Uhl anomaly is a rare cardiac malformation that was first identified by Dr. Henry Uhl in 1952. It is characterized by the absence of the right ventricle (RV) myocardium, either entirely or partially, and the replacement of the RV myocardium by nonfunctional fibroelastic tissue that resembles parchment. As of 2010 fewer than 100 cases have been reported in literature.

Patients will typically present as infants with right-sided heart failure. Atrial right-to-left shunting is frequently observed as the cause of cyanosis.

Typically, magnetic resonance imaging, computed tomography, and echocardiography are used to make the diagnosis.

==Signs and symptoms==
Infants may exhibit severe cyanosis and right heart failure at birth, though these conditions may get better as pulmonary vascular resistance decreases. The main clinical features in older patients are right heart failure symptoms and signs.

==Causes==
Although the precise cause of Uhl's anomaly is unknown, there have been reports of primary nondevelopment of myocytes, selective apoptosis, and cardiomyocyte overexpression of vascular endothelial growth factor. A sporadic mutation could indicate that genetics is the underlying cause.

==Mechanism==
The pathophysiological outcome of Uhl anomaly involves compromised diastolic filling and right ventricular contraction. Systemic venous congestion and elevated right atrial and systemic venous pressure are the results of right ventricular failure. High pulmonary vascular resistance newborns may develop functional pulmonary atresia (a result of ineffective right ventricular forward flow). Cyanosis is caused by a right-to-left shunting of blood through the patent oval foramen.

==Diagnosis==
Myocardial biopsies can confirm the diagnosis, which is often established by imaging tests like cardiac magnetic resonance imaging or echocardiogram.

Right atrial and right ventricular dilatation is the cause of the cardiomegaly seen on the chest radiograph. The lung fields of newborns with functional pulmonary atresia and high pulmonary vascular resistance appear oligaemic.

Right ventricular and right atrial dilatation is evident on the electrocardiogram. One can observe an epsilon (ε) wave in the right praecordial leads.

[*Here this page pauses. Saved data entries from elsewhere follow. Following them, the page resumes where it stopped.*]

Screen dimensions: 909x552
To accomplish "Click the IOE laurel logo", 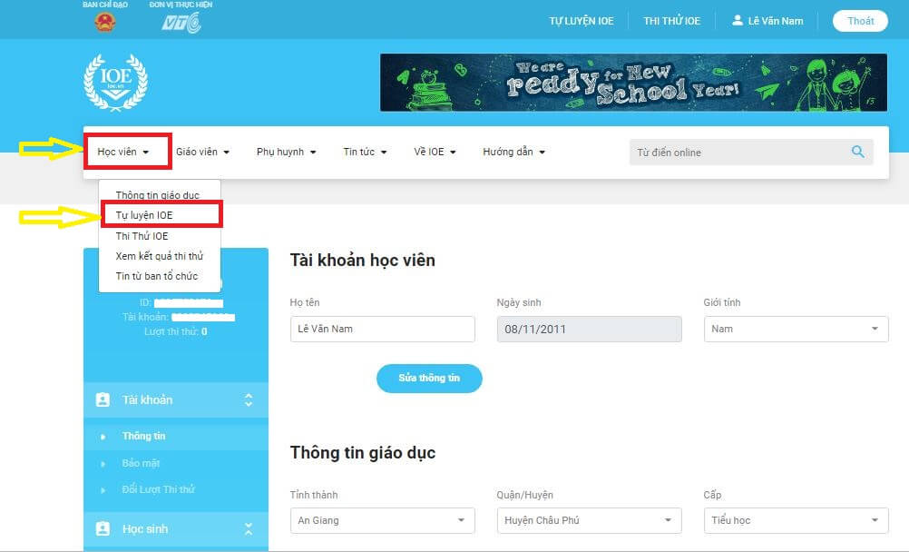I will click(115, 82).
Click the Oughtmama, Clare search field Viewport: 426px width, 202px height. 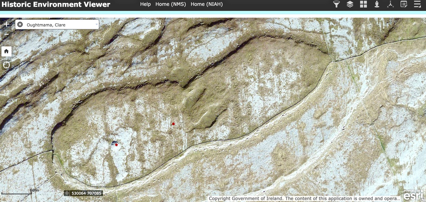tap(58, 25)
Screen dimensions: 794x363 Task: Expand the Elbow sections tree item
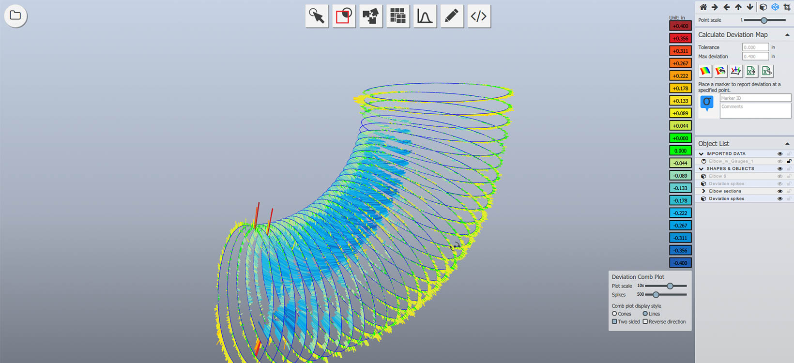(x=703, y=191)
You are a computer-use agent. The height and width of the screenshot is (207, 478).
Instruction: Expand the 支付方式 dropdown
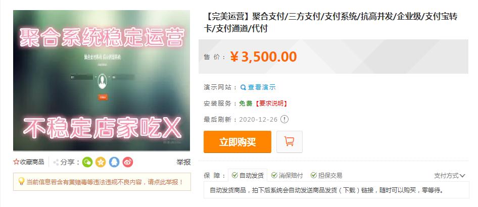tap(450, 176)
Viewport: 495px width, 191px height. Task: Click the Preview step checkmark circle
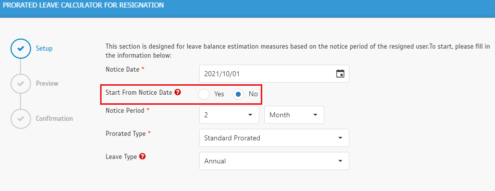click(21, 84)

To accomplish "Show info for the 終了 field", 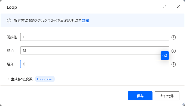I will 174,51.
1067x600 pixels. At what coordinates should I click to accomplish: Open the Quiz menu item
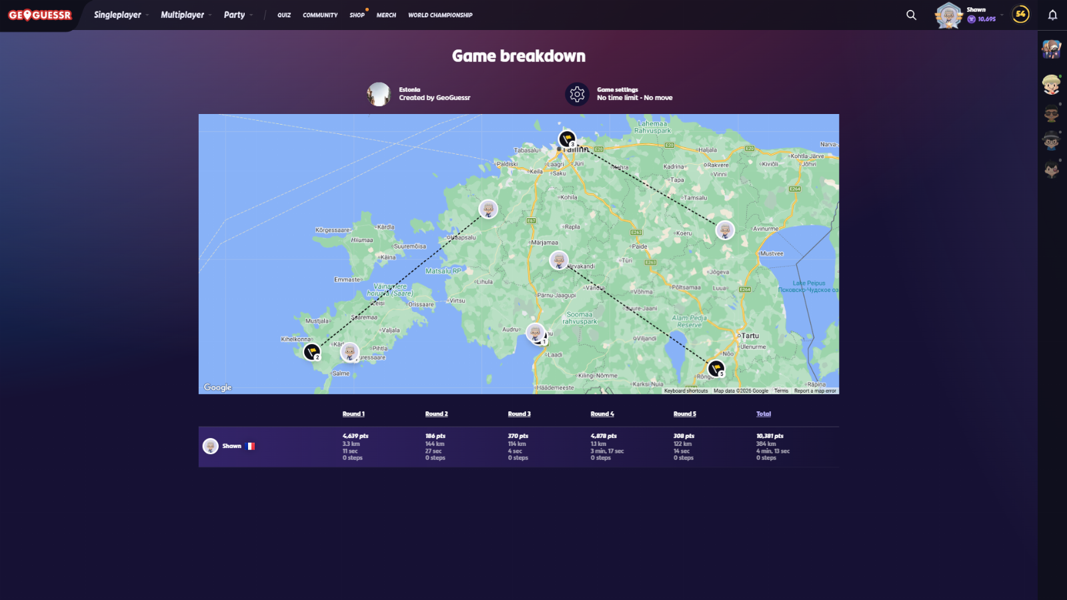click(284, 15)
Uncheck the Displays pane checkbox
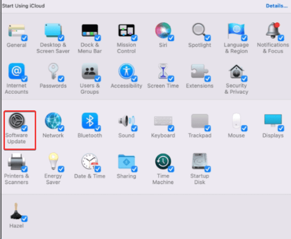291x239 pixels. pyautogui.click(x=281, y=128)
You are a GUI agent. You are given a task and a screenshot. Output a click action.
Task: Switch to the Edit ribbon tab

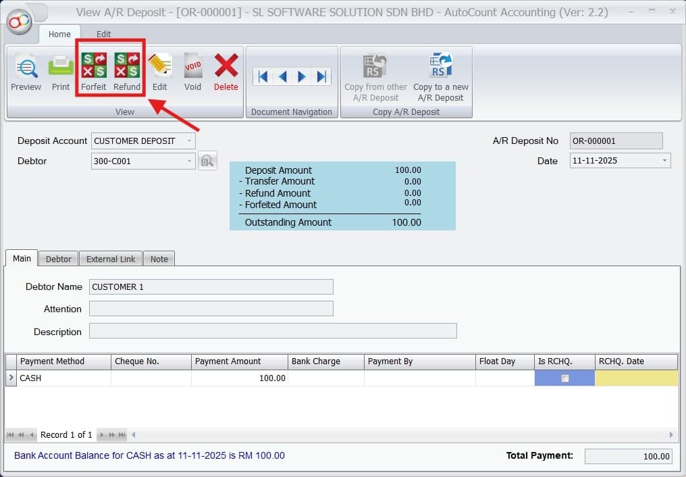[103, 34]
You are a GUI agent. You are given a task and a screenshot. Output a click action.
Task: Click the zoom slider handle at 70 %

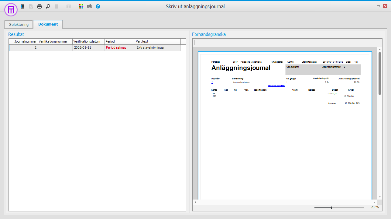point(331,208)
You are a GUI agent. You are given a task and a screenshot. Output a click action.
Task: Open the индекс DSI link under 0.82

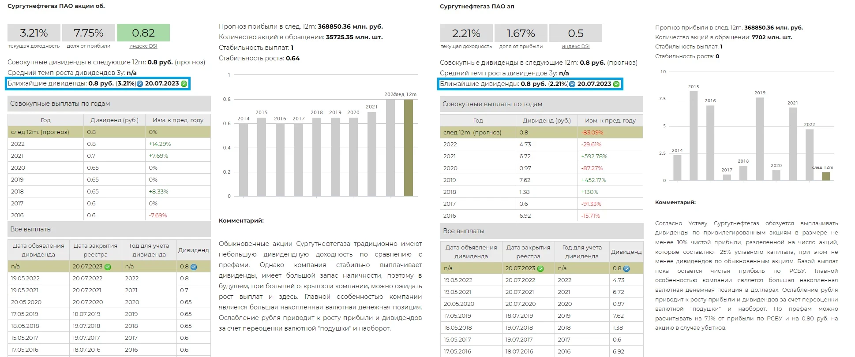point(143,46)
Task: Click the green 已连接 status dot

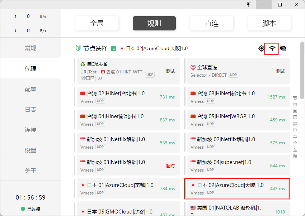Action: click(x=23, y=209)
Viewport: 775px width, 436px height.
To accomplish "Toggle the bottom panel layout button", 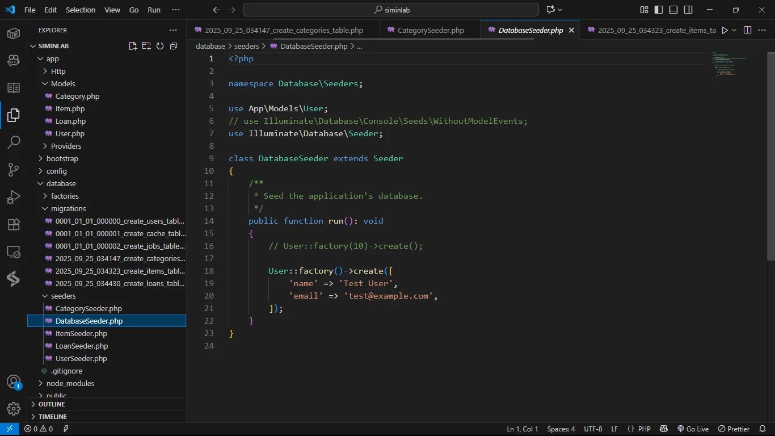I will (673, 10).
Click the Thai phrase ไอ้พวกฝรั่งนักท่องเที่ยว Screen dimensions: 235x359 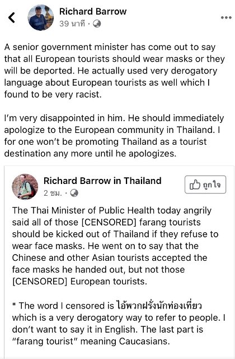coord(159,306)
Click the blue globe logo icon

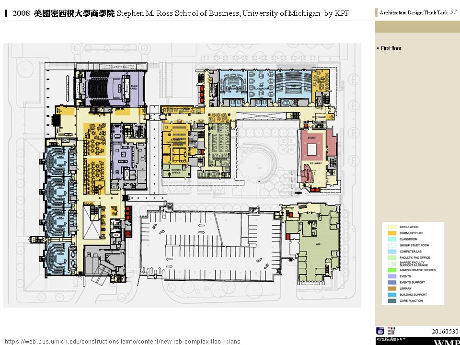380,331
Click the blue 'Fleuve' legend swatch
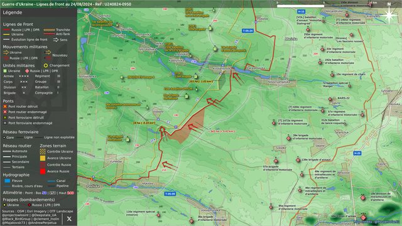This screenshot has height=226, width=402. [8, 181]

An echocardiographic evaluation reveals a thin free wall of the right ventricle without any myocardium, reduced contractility and restricted ventricle filling, dilation of the right atrium, and normal tricuspid valve attachment to the right atrioventricular junction.

Global dyskinesia of a thin-walled right ventricle, absence of myocardium at the right ventricular free wall, lack of fibrofatty infiltration, normal tricuspid valve attachment to the right atrioventricular junction, and normal left ventricular myocardium are all indicative of cardiac magnetic resonance imaging findings.

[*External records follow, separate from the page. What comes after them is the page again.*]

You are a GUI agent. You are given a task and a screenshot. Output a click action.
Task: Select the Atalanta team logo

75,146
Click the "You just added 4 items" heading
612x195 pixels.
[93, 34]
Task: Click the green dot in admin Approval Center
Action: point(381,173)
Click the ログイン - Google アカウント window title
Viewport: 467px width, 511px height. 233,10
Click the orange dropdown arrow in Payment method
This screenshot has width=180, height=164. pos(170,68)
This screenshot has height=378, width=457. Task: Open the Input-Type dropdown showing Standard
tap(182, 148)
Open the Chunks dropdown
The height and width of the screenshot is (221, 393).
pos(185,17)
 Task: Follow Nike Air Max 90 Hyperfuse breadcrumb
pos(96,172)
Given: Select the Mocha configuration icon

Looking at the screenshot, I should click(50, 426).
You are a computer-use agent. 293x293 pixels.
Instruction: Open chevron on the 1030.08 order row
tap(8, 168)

Histopathologically, nonfunctioning fibroelastic tissue replaces the myocardial layer, giving the right ventricular free wall a parchment-like appearance.

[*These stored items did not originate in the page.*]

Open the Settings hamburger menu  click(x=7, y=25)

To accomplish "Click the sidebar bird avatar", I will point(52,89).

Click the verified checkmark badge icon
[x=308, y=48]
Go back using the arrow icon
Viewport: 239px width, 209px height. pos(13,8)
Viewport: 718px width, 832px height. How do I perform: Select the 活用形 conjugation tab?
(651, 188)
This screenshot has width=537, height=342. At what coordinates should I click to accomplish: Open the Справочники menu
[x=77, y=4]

Other anomalies that can result in RV dilatation, such as Ebstein anomaly, RV arrhythmogenic dysplasia, pulmonary atresia, and anomalous pulmonary venous return, are included in the differential diagnosis of Uhl anomaly.

==Treatment==
When the pulmonary vascular resistance has become high and the newborn has severe cyanosis soon after birth, a brief intravenous prostaglandin E infusion is recommended. In most cases, diuretics are necessary for congestive right heart failure. Various surgical techniques have been used, such as: (1) one-and-a-half ventricular repair alongside partial right ventriculectomy and bidirectional Glenn shunt; (2) right ventricular exclusion alongside atrial septectomy as well as a bidirectional Glenn shunt (superior cavopulmonary anastomosis); and (3) cardiac transplantation.